→ **DATA TO PROCESS**
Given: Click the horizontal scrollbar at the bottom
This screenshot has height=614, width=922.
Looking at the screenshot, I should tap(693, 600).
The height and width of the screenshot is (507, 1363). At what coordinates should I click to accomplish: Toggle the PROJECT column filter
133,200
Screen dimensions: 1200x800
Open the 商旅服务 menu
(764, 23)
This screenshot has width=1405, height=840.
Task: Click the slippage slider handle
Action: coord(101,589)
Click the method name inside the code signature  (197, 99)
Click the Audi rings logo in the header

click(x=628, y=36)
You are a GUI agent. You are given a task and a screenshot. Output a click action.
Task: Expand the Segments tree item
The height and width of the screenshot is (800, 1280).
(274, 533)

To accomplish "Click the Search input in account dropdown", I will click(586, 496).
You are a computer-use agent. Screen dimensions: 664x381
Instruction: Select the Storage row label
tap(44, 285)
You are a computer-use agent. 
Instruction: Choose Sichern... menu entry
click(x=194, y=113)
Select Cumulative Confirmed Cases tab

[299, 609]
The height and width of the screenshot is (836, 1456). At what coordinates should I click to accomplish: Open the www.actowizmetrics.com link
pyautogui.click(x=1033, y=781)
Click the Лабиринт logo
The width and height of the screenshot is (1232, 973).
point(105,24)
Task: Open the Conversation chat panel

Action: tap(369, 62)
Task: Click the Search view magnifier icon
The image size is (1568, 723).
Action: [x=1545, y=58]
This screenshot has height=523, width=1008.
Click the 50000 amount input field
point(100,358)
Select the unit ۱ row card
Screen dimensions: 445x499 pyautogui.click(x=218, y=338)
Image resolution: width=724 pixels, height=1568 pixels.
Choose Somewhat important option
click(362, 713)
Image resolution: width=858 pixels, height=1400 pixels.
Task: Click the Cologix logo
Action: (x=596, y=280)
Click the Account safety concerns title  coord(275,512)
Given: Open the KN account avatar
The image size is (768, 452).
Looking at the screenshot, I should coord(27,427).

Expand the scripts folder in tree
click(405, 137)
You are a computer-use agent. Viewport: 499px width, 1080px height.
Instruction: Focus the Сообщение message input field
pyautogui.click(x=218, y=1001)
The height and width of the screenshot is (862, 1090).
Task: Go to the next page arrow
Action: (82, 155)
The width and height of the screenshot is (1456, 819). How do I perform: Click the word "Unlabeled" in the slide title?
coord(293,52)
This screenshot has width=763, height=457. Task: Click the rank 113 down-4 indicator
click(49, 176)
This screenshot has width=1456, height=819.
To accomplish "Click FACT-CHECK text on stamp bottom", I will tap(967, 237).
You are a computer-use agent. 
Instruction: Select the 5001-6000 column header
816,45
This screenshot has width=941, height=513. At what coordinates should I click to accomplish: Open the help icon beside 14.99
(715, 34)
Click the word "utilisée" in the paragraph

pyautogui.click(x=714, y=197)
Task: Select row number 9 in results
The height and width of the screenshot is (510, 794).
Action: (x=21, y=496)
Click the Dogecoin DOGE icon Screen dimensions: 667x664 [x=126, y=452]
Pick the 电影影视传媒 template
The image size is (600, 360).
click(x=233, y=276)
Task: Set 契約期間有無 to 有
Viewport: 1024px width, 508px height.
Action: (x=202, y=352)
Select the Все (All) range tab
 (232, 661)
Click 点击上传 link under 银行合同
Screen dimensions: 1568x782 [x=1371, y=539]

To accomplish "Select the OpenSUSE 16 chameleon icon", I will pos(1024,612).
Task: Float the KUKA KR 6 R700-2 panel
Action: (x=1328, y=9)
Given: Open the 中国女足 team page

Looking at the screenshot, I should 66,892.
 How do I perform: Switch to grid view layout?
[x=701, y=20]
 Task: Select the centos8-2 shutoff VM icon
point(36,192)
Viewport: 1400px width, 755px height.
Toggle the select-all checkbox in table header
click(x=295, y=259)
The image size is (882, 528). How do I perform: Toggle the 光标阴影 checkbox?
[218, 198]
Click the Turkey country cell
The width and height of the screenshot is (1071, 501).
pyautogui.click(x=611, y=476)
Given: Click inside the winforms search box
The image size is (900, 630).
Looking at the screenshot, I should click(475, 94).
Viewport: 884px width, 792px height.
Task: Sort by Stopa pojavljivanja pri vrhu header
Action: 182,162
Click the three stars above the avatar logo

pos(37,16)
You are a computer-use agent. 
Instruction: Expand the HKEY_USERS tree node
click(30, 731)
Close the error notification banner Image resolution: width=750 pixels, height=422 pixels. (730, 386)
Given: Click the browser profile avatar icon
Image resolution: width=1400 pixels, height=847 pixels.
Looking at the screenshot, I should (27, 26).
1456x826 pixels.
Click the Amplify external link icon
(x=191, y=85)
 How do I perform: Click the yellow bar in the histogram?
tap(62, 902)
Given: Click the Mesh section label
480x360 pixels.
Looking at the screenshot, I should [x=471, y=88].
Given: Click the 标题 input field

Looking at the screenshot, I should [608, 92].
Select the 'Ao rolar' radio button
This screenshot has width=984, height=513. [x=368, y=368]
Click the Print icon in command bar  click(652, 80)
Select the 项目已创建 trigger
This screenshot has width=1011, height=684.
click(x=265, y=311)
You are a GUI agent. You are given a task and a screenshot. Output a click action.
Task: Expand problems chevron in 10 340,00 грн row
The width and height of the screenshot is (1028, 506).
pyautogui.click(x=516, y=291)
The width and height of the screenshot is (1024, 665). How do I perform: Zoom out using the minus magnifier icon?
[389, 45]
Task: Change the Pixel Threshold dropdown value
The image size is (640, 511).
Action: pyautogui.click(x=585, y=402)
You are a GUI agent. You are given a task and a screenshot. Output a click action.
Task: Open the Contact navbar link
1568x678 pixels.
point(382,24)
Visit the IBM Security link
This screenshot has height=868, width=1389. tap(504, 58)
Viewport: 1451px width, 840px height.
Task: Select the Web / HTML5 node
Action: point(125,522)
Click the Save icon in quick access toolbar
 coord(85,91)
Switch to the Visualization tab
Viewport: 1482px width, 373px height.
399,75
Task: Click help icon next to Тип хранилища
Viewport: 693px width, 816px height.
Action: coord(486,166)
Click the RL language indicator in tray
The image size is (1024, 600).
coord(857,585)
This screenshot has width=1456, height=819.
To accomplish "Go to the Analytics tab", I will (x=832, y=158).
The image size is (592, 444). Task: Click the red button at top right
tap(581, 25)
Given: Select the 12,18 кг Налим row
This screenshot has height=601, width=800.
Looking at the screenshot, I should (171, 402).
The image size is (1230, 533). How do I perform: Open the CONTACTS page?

→ **ASSIGNMENT**
Every line from the one holding "Task: Expand problems" through the final line of the listing must be echoed exactly; leave out all other lines.

→ **EXERCISE RESULT**
Task: Expand problems chevron in 10 340,00 грн row
The width and height of the screenshot is (1028, 506).
pyautogui.click(x=516, y=291)
The width and height of the screenshot is (1024, 665). How do I perform: Zoom out using the minus magnifier icon?
[389, 45]
Task: Change the Pixel Threshold dropdown value
The image size is (640, 511).
Action: pyautogui.click(x=585, y=402)
You are a GUI agent. You are given a task and a screenshot. Output a click action.
Task: Open the Contact navbar link
1568x678 pixels.
point(382,24)
Visit the IBM Security link
This screenshot has height=868, width=1389. tap(504, 58)
Viewport: 1451px width, 840px height.
Task: Select the Web / HTML5 node
Action: point(125,522)
Click the Save icon in quick access toolbar
 coord(85,91)
Switch to the Visualization tab
Viewport: 1482px width, 373px height.
399,75
Task: Click help icon next to Тип хранилища
Viewport: 693px width, 816px height.
Action: coord(486,166)
Click the RL language indicator in tray
The image size is (1024, 600).
coord(857,585)
This screenshot has width=1456, height=819.
To accomplish "Go to the Analytics tab", I will (x=832, y=158).
The image size is (592, 444). Task: Click the red button at top right
tap(581, 25)
Given: Select the 12,18 кг Налим row
This screenshot has height=601, width=800.
Looking at the screenshot, I should (171, 402).
The image size is (1230, 533). How do I perform: Open the CONTACTS page?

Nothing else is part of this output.